Maple-Glazed Sour Cream Doughnuts
Maple-Glazed Sour Cream Doughnuts.html

Maple-Glazed Sour Cream Doughnuts

March April 2014

From Julie Van Rosendaal

The dough for these rich sour cream cake doughnuts is quick to stir together and requires no rising. If you like, skip the doughnuts altogether and drop the dough in small spoonfuls into the oil to make fritters or doughnut holes.


1 c. sugar

2 large eggs

1/3 c. canola oil or melted butter

1 t. maple or vanilla extract

3-1/2 c. all purpose flour

1 T. baking powder

1/2 t. baking soda

1/2 t. salt

1 c. sour cream (not fat-free)

canola oil (for frying)


2 c. icing sugar

3 T. cream

2 T. maple syrup

In a large bowl, beat the sugar and eggs until pale and light. Beat in the oil and maple extract. In a small bowl, stir together the flour, baking powder, baking soda and salt. Add to the sugar mixture in three additions, alternating with the sour cream in two additions. Mix just until combined after each.

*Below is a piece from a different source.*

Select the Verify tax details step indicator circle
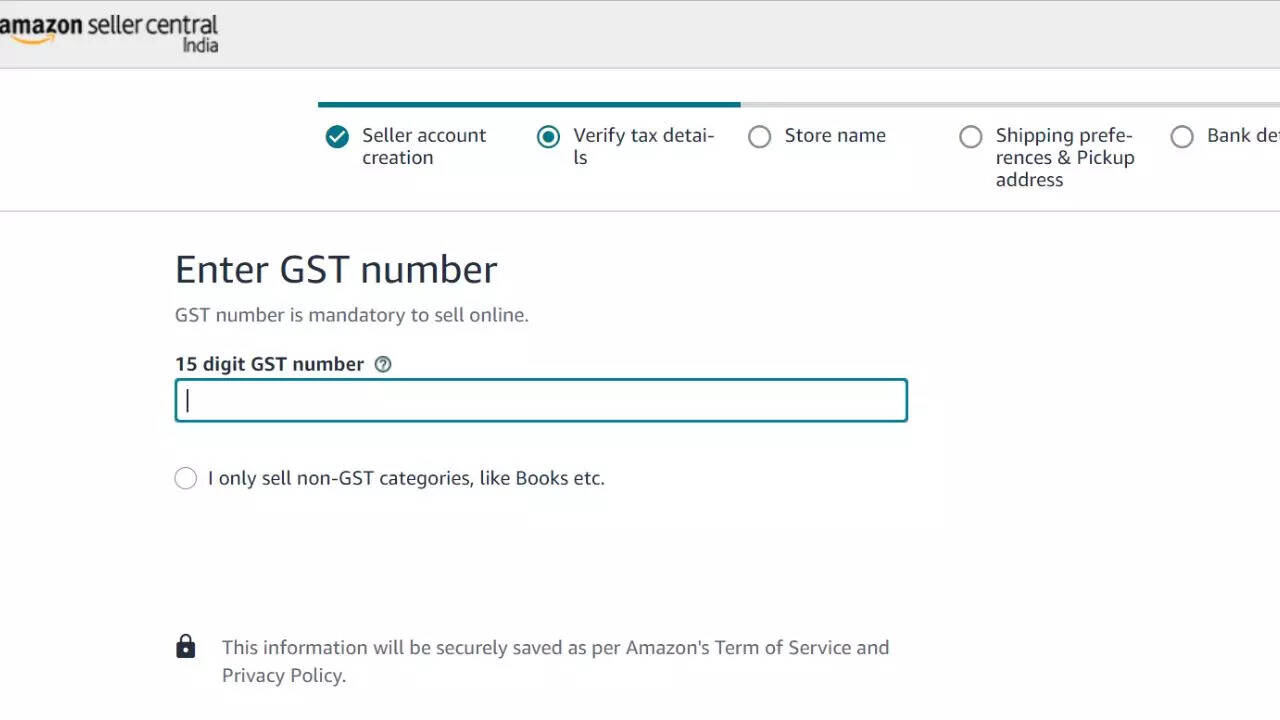1280x720 pixels. coord(548,137)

In a heavy pot, heat a couple of inches of oil over medium-high heat until it reaches about 375°F. (Alternatively, heat oil in a deep fryer.) Pat the dough on a lightly floured surface to about 1/2-inch thick and cut into rounds with a doughnut cutter. Gently fry a few at a time, without crowding the pot, flipping with tongs as necessary until deep golden brown. Transfer to paper towels to drain. Meanwhile, whisk together the icing sugar, cream and maple syrup for the glaze. Drizzle over cooked doughnuts while they’re still warm. Makes about 1-1/2 dozen doughnuts, plus some doughnut holes.